2016/11/28 R-CHOP 療法の開発 (2)

そもそも CHOP は、単剤で有効な抗癌剤を組み合わせただけのレジメンであって、抗癌剤同士の相互作用は、あまり考慮されていない。 従って、これがリンパ腫に対する至適なレジメンであるとは、到底、思われない。 そこで血液学者達は、CHOP よりも優れたレジメンを確立するべく模索を続けた。 それにもかかわらず、CHOP は、リンパ腫に対する標準的なレジメンとして 30 年間、君臨し続けた。 つまり、CHOP に代わる新規レジメンを開発する試みは、悉く、失敗したのである。

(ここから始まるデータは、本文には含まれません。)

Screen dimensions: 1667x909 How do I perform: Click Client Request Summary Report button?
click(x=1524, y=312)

CHOP に対する血液学者の敗北を示す報告として有名なのは Fisher RI et al., N. Engl. J. Med. 328, 1002-1006 (1993). である。 これは、非ホジキンリンパ腫に対する「第 3 世代レジメン」として開発された m-BACOD, ProMACE-CytaBOM, MACOP-B の 3 つのレジメンについて、 いずれも CHOP に対する優越性を示すことができなかった。 それどころか、m-BACOD と MACOP-B については、重大な有害事象が CHOP よりも有意に多いことが示されてしまったのである。

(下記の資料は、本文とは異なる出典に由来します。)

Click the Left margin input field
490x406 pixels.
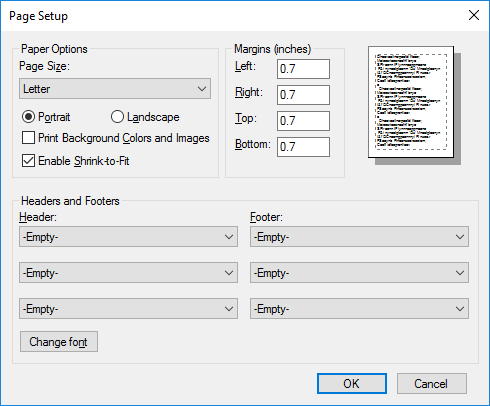tap(303, 69)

さて、rituximab は抗 CD20 抗体であるから、CD20 陽性の B 細胞リンパ腫に対して有効であろう、ということは容易に想像される。 実際、瀘胞性リンパ腫に対しては、多剤併用化学療法よりも毒性の低い rituximab 単剤療法が選択される場合もある。 ただし rituximab 単剤療法では、たとえ完全寛解 (Complete Remission; CR) に至ったとしても再発が必至であるため、 これは根治を目指さない緩和医療に位置づけられる (Ardeshna KM et al., Lancet Oncol. 15, 424-435 (2014).)。 再発が必至なのは、CD20 はリンパ腫細胞の生存に必須の蛋白質ではないために、腫瘍の一部には必ず CD20 陰性の細胞が存在するからであろう。

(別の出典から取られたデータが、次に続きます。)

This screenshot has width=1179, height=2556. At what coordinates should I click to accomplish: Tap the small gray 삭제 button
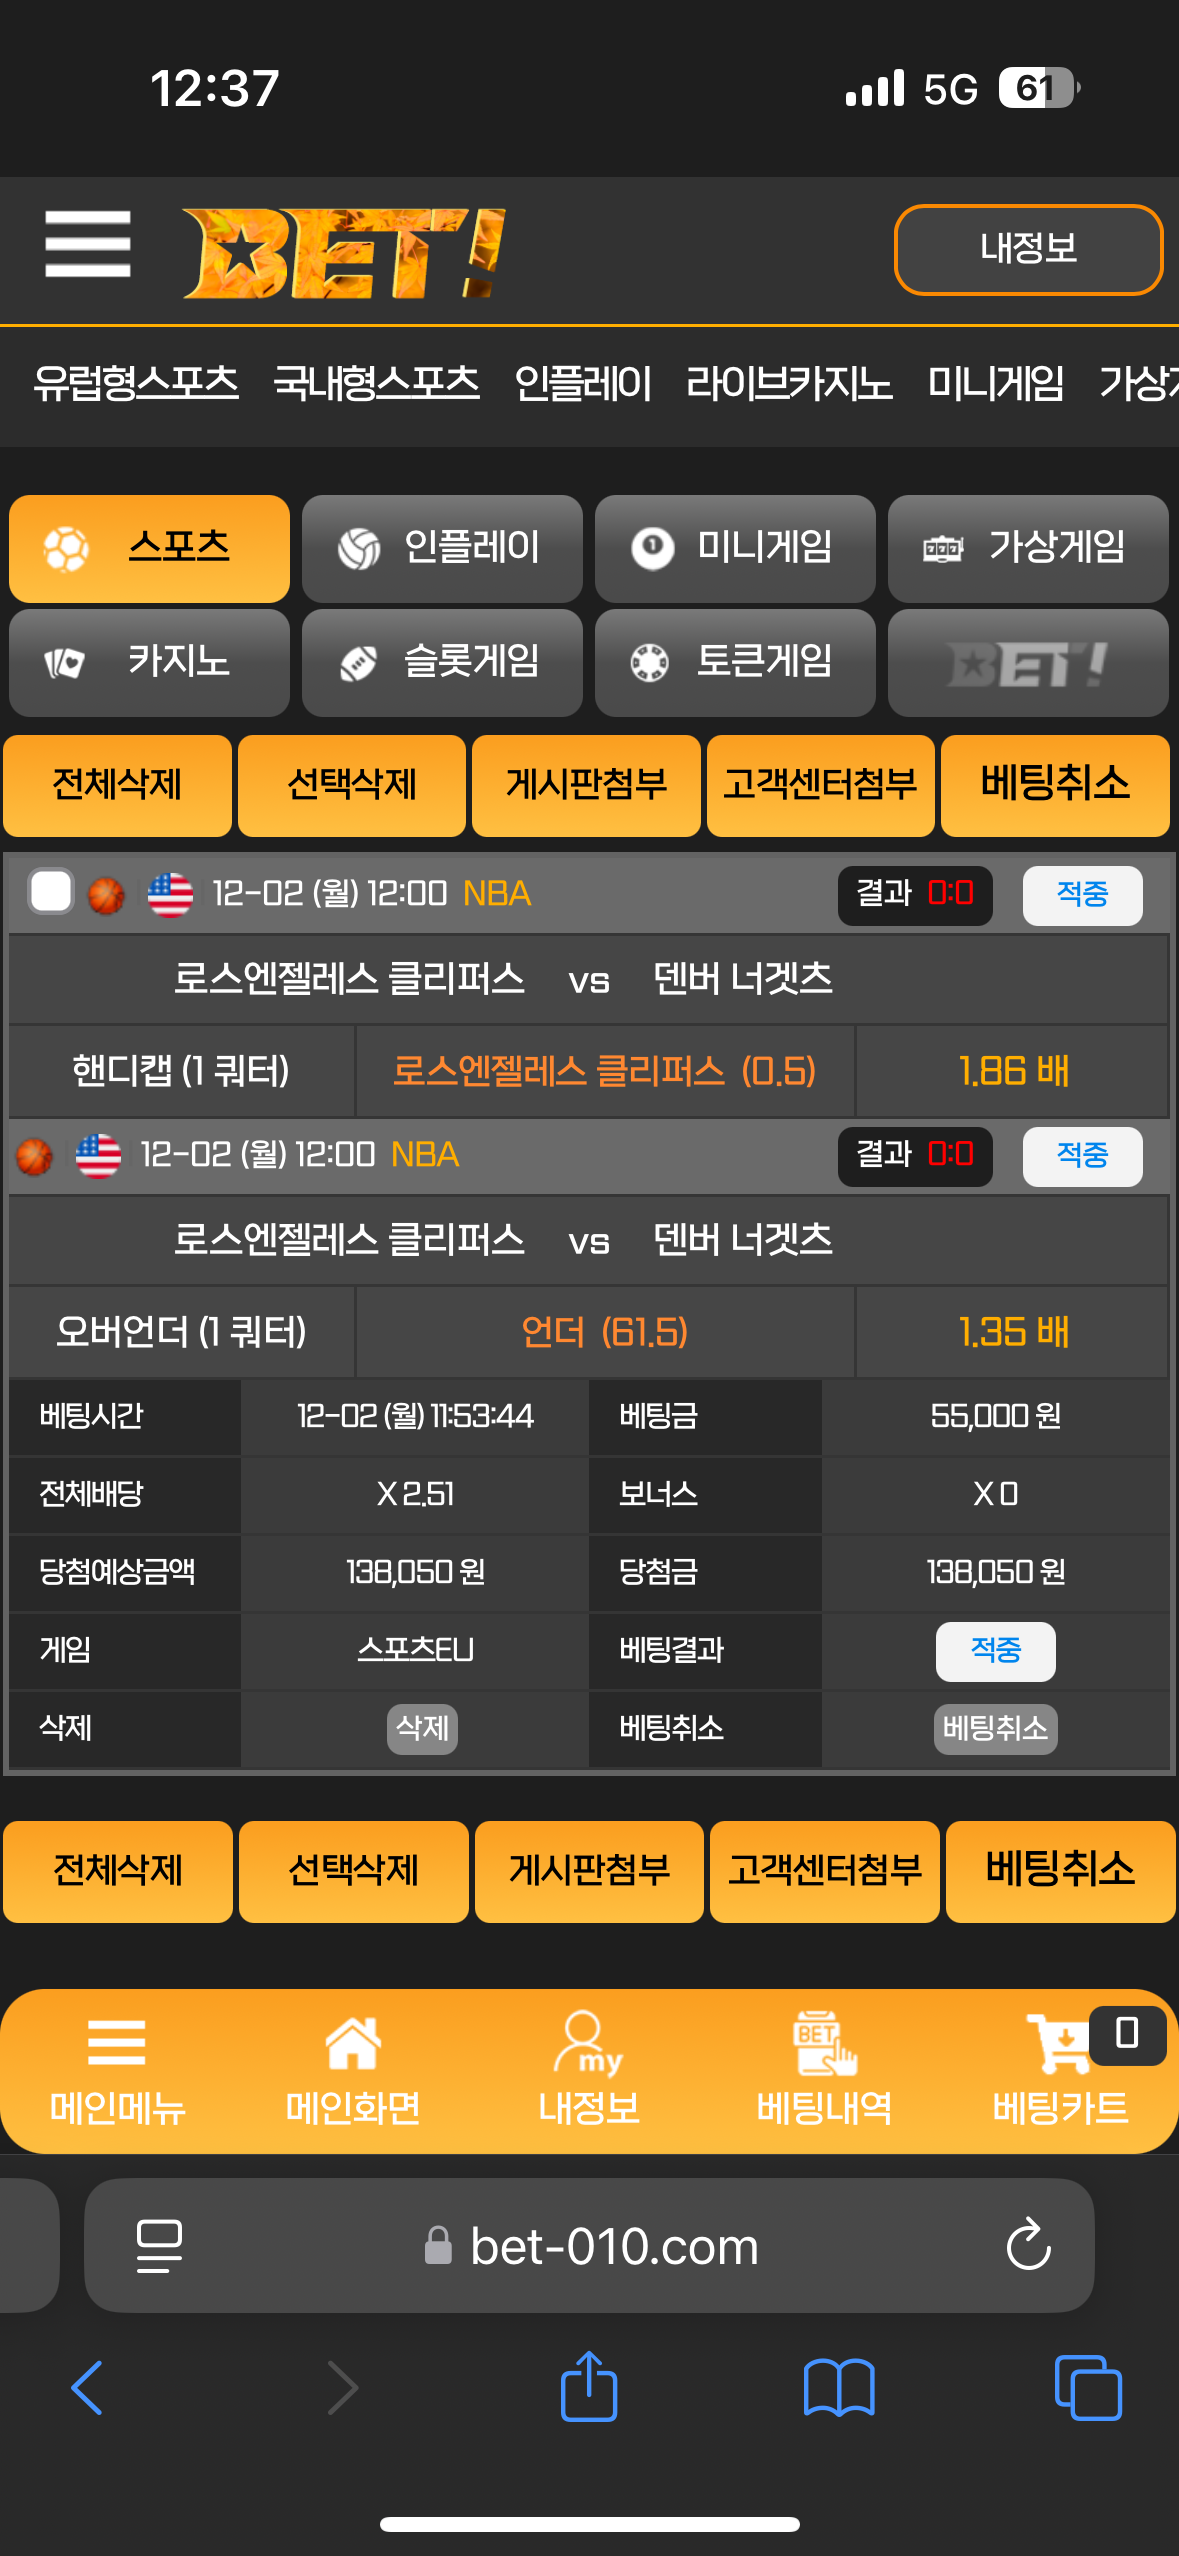422,1728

根治はできないとしても rituximab は B 細胞リンパ腫に対して有効である、という事実をふまえれば、 CHOP に rituximab を併用する、という発想は自然である。 そうして R-CHOP が誕生したのは 2002 年であり (Coiffier BC et al., N. Engl. J. Med. 346, 235-242 (2002).)、 さらに 2006 年には R-CHOP が長期予後についても優秀なレジメンであることが確認された (Feugier P et al., J. Clin. Oncol. 23, 4117-4126 (2005).)。

さて、CHOP を改良したレジメンとしては、R-CHOP の他に EPOCH と BR が挙げられる。 これらのレジメンについては、また後日、書くことにしよう。